La Vie éco : Quel est votre point de vue sur l’incivisme qui sévit au sein de la société ?

Le danger qui heurte le sociologue dans son interprétation de l’incivisme est de tomber dans une démarche purement normative, or il est interpellé pour l’expliquer et l’analyser. Le phénomène de l’incivilité s’inscrit dans la dynamique de la société, on peut dire que c’est un dysfonctionnement. Et c’est un dysfonctionnement qui ne se manifeste pas uniquement dans des comportements quotidiens inciviques des gens ordinaires, mais il faut dire aussi que c’est un dysfonctionnement institutionnel. L’incivisme se manifeste par la corruption qui gangrène les administrations, par le retard dans les prestations de services, par le louvoiement de fonctionnaires qui ne font pas correctement leur travail…

Quelles sont les causes à votre avis ?

D’abord les comportements inciviques ne sont pas l’apanage du Maroc ni des pays du Tiers-monde, mais on les trouve aussi dans les pays développés : là aussi on y grille le feu rouge, on laisse son chien jeter sa crotte dans les rues, et les larcins dans les magasins sont monnaie courante.
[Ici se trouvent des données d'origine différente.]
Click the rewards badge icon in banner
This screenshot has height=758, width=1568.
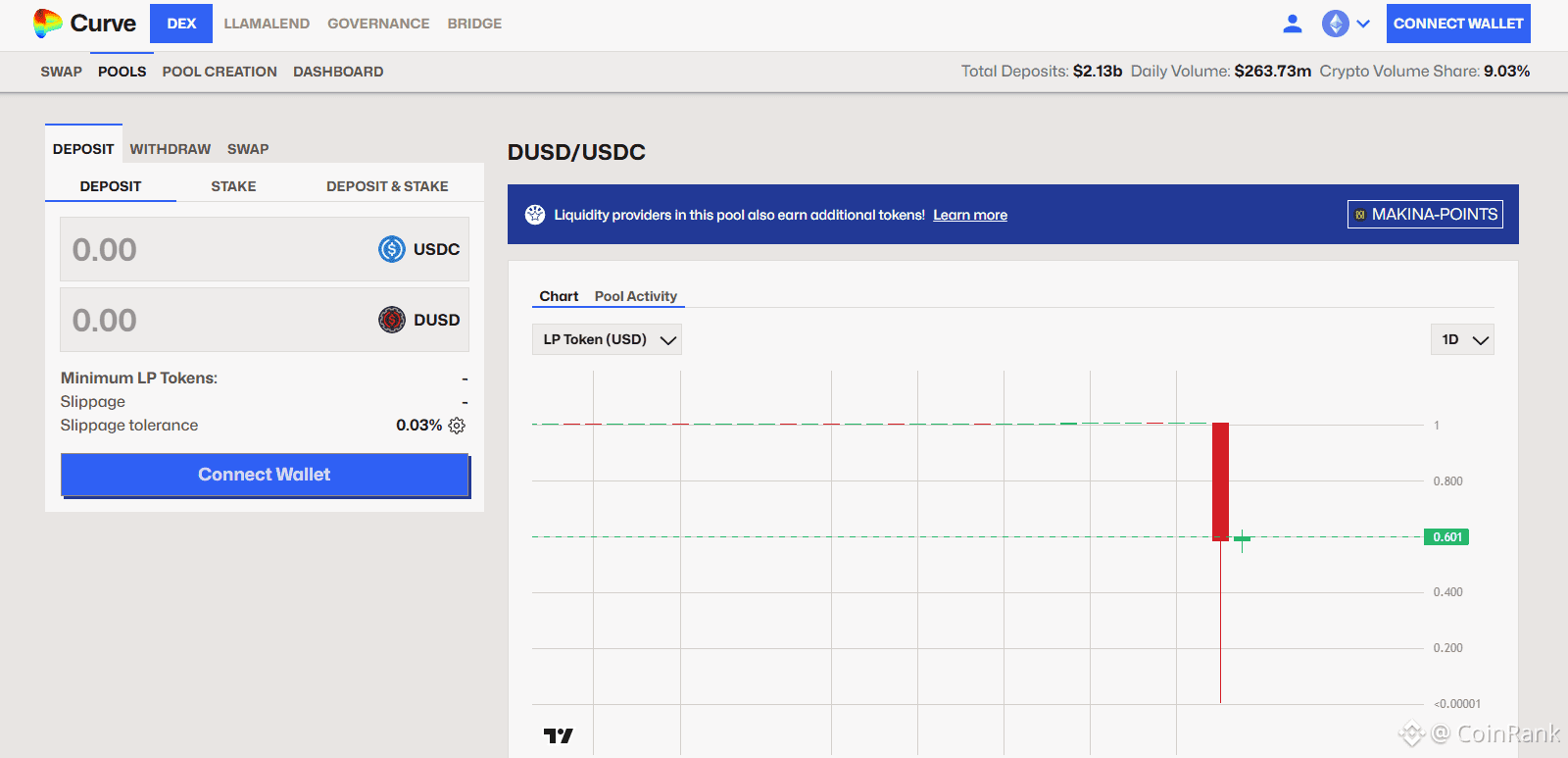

La différence est dans l’ampleur : chez nous il devient presque général, institutionnel, dans ces pays il y a des gardes- fou, la culture et les mentalités y sont différentes. Au Maroc, quand des adultes jettent les ordures dans la rue et urinent n’importe où, des élèves saccagent les murs et les tables de leur école, il y a un sentiment de non-appartenance de ce que l’on est en train d’abîmer. Quand on ne possède pas une chose, on est tenté de la détruire ou la saccager, c’est une espèce d’autodéfense. Quand des mineurs à la sortie d’un stade s’en prennent à des bus, des voitures et saccagent les devantures des magasins, c’est un message que l’on est en train d’envoyer.

Quelle est la solution ?

Il faut donner l’exemple. Je me rappelle quand je m’occupais de quelques agrégations à l’ENS, nous avions une bibliothèque riche de quelque 10 000 livres, un vrai bijou. Les étudiants prenaient un malin plaisir à les abîmer. A un moment l’administration a constaté une diminution de leur nombre sans parler de leur dégradation. Je me suis dit qu’il y a une seule solution : faire en sorte de faire sentir à ces étudiants que cette bibliothèque est la leur, et il n’y avait qu’un seul moyen, qu’ils prennent eux-mêmes la responsabilité de la gérer comme ils l’entendent. Pacte conclu : un responsable parmi eux est désigné, et on lui donne les clés de la bibliothèque. Le résultat ne s’est pas fait attendre, la bibliothèque devient leur espace, ils font tout pour la préserver.
Même chose pour les jardins publics. Les discours moralisants sur le respect de l’espace public ont des limites, seule une démarche participative dans la gestion des biens publics peut être payante, et il faut rétablir la confiance dans le système scolaire.